Review Compensation Issues Now

It is unclear whether a financial institution will be required to amend its compensation agreements to comply with EESA before the institution can participate in the TARP, or whether these prohibitions will apply retroactively to agreements that are currently in place. Financial institutions that are considering participation in the TARP must look at their compensation arrangements immediately, including severance and other deferred compensation, gross-up payments, and incentive compensation to evaluate the impact of the changes to Sections 162(m) and Sections 280G of the Code on the financial institution and its executives. If an institution determines that its employment agreements require amendment, it will take time for counsel to prepare amended agreements and for the institution to receive any necessary Compensation Committee approvals.
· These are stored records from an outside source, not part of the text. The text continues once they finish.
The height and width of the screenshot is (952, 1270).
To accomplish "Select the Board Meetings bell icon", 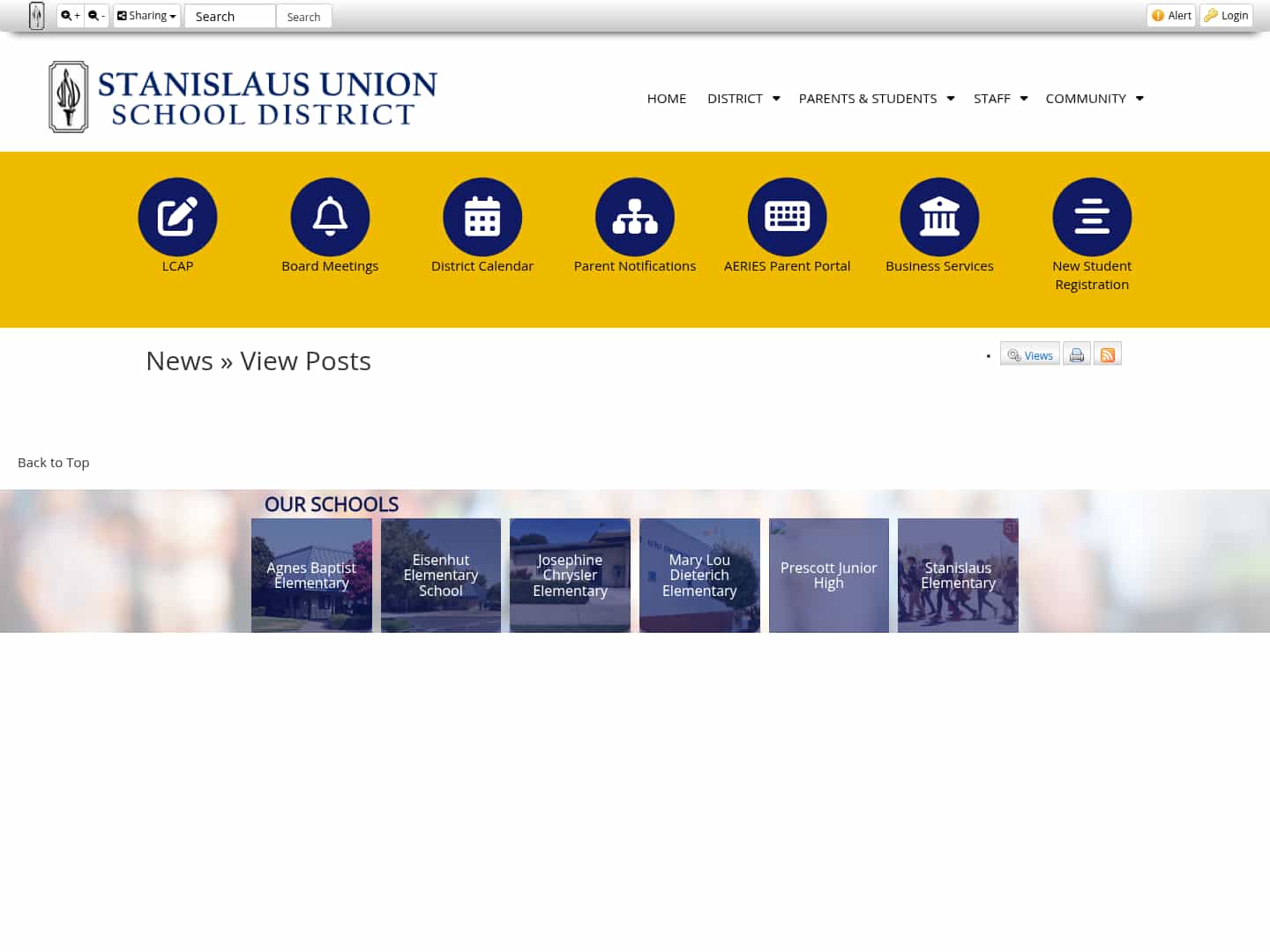I will tap(330, 217).
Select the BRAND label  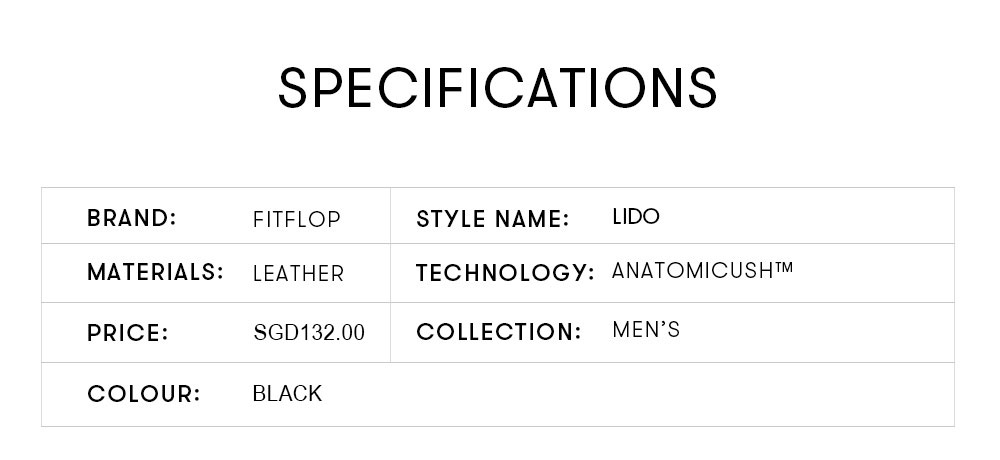coord(131,218)
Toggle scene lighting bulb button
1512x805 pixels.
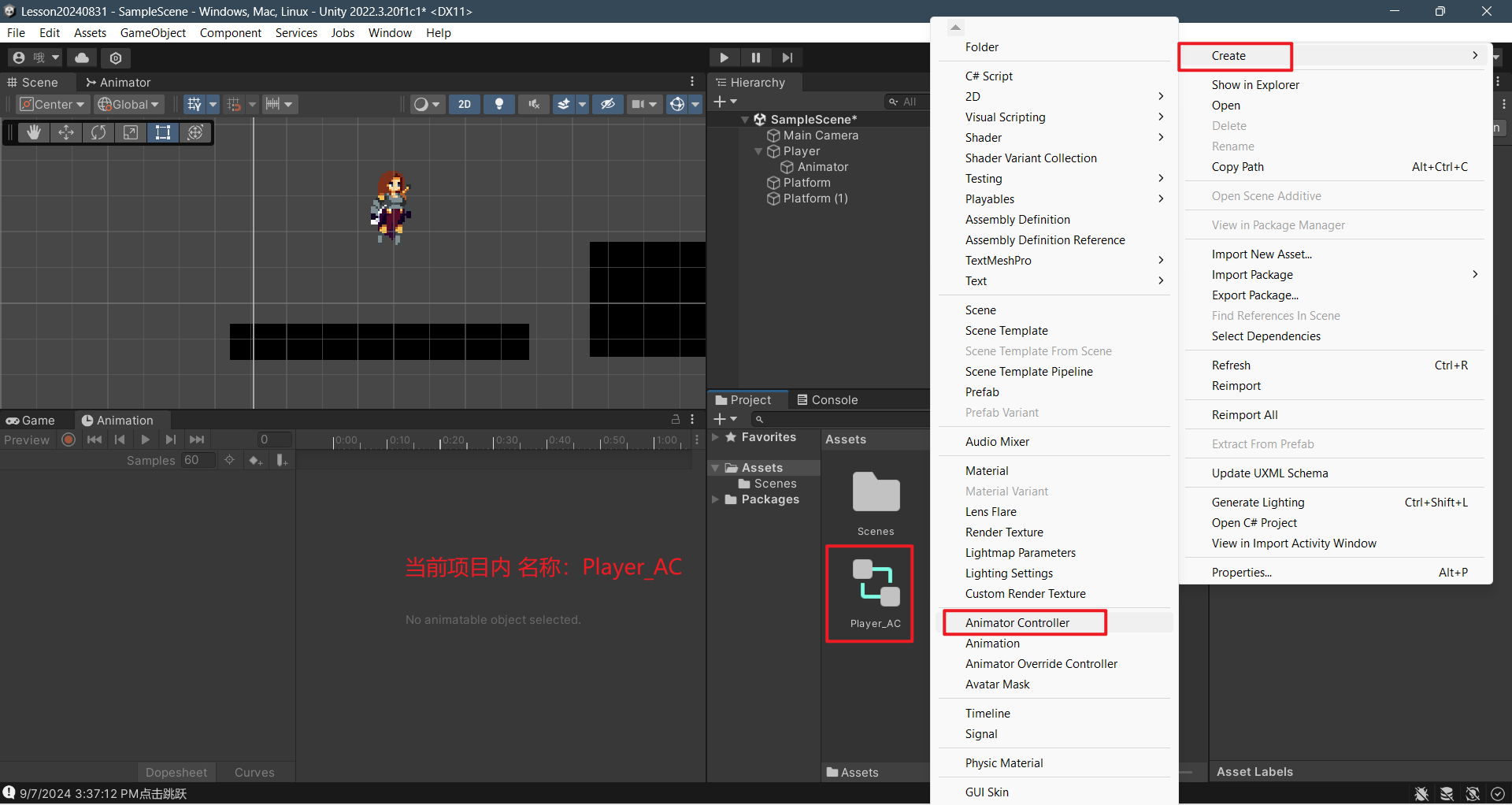(498, 104)
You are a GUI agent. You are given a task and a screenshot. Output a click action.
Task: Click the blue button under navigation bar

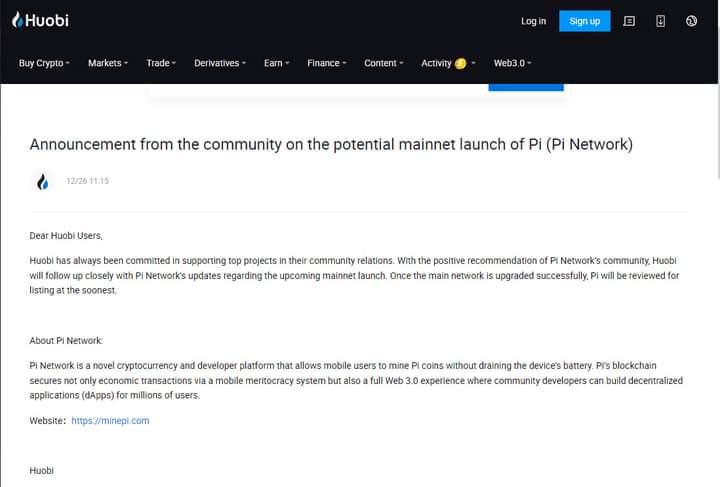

It is important to note that the amended tax provisions in EESA do not have a customary transition period.

Don’t Forget About Form 8-K and Proxy Statement Disclosure

For public companies, the material amendment of executive compensation arrangements may be reportable on Form 8-K within four business days after the amendment’s execution. In addition, amendments to employment agreements, changes to compensation programs, and the revised applicability of Sections 162(m) and 280G of the Code will require disclosure in the upcoming proxy statement both in the narrative and in the tables, particularly in the potential payments upon termination or change-in-control table.

These Executive Compensation Restrictions Could be a Model for Future Legislation

There has been growing support for federal legislation that would limit executive compensation or reduce incentives (like tax deductibility) applicable to all executive compensation. It is possible that the limitations and restrictions set forth in EESA could be used as a model for comprehensive executive compensation reform legislation.